*** Input

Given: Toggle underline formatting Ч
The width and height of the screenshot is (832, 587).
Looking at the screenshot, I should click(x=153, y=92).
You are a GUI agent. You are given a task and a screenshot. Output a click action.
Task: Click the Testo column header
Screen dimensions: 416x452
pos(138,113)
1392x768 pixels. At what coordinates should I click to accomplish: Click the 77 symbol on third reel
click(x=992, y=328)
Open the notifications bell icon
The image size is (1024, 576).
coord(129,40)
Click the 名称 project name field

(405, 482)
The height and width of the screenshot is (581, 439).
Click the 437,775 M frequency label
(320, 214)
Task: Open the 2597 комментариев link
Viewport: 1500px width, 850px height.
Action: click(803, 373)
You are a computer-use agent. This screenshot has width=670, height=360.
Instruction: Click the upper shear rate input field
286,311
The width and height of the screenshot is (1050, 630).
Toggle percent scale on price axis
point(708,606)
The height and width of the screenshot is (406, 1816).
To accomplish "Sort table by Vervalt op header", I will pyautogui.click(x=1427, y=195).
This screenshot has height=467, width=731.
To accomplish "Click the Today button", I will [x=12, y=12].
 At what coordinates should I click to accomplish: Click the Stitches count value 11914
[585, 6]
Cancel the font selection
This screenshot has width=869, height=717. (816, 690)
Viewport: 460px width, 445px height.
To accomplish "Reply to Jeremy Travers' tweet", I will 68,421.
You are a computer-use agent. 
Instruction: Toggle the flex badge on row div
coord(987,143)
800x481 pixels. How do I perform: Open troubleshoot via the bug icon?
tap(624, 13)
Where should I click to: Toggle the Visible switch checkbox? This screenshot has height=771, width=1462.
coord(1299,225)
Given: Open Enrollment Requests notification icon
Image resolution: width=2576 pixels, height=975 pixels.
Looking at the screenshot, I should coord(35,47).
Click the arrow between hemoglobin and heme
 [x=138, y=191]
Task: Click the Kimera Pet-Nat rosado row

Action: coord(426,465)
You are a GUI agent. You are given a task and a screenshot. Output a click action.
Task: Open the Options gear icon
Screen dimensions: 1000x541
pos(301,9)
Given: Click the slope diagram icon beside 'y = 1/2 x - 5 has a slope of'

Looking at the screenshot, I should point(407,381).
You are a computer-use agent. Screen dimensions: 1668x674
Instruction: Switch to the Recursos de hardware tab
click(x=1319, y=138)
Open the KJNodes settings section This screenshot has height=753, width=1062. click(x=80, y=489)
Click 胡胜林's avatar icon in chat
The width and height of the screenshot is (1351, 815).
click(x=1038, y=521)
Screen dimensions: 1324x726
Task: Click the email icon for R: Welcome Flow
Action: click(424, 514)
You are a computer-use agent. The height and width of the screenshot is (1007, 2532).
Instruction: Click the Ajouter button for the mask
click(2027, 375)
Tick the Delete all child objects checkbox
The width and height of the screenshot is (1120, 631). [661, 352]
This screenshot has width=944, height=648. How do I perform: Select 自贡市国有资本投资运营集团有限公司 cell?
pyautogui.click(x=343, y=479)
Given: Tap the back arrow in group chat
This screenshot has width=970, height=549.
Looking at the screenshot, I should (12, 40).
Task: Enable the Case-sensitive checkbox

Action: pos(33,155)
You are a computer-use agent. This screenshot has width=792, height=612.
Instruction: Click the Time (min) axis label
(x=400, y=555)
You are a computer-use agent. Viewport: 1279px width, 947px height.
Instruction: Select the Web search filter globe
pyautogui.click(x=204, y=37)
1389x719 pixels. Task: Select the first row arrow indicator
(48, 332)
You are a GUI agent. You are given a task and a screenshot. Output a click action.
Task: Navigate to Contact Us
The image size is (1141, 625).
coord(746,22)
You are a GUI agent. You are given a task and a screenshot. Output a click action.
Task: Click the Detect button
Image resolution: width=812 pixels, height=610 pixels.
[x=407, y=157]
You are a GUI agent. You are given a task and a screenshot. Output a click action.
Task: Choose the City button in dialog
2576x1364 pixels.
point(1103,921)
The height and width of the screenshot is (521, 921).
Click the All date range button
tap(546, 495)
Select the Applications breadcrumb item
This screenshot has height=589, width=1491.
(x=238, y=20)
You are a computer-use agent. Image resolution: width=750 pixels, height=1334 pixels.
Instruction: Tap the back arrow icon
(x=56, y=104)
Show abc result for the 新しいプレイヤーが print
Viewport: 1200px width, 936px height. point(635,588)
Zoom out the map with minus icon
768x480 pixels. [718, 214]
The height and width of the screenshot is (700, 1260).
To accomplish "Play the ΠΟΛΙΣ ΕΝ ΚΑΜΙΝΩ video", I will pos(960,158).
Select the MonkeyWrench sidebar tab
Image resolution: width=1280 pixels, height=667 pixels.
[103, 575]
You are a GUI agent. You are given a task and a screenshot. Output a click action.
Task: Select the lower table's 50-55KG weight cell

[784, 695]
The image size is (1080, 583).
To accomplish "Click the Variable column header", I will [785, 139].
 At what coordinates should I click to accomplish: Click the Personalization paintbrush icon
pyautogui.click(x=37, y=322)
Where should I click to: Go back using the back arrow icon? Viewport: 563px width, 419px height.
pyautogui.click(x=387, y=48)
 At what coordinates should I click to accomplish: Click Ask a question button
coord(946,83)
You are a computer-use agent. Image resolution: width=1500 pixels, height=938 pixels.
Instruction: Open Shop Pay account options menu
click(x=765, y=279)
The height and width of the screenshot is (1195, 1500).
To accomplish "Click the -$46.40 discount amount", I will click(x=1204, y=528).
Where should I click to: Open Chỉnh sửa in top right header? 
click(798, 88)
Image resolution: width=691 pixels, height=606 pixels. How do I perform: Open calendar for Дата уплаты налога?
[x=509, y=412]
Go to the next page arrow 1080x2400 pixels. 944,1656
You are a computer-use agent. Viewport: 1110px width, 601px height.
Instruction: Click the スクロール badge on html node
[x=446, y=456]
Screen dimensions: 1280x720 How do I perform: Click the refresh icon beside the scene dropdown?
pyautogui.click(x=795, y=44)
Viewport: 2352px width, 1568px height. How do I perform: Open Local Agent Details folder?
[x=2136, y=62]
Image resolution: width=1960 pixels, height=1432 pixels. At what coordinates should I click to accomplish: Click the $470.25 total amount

******

Exercise prompt:
Whenever a line of the material holds the word "amount", copy it out.

Written reply:
To accomplish "Click the -$46.40 discount amount", I will click(x=1204, y=528).
Image resolution: width=1960 pixels, height=1432 pixels. At what coordinates should I click to accomplish: Click the $470.25 total amount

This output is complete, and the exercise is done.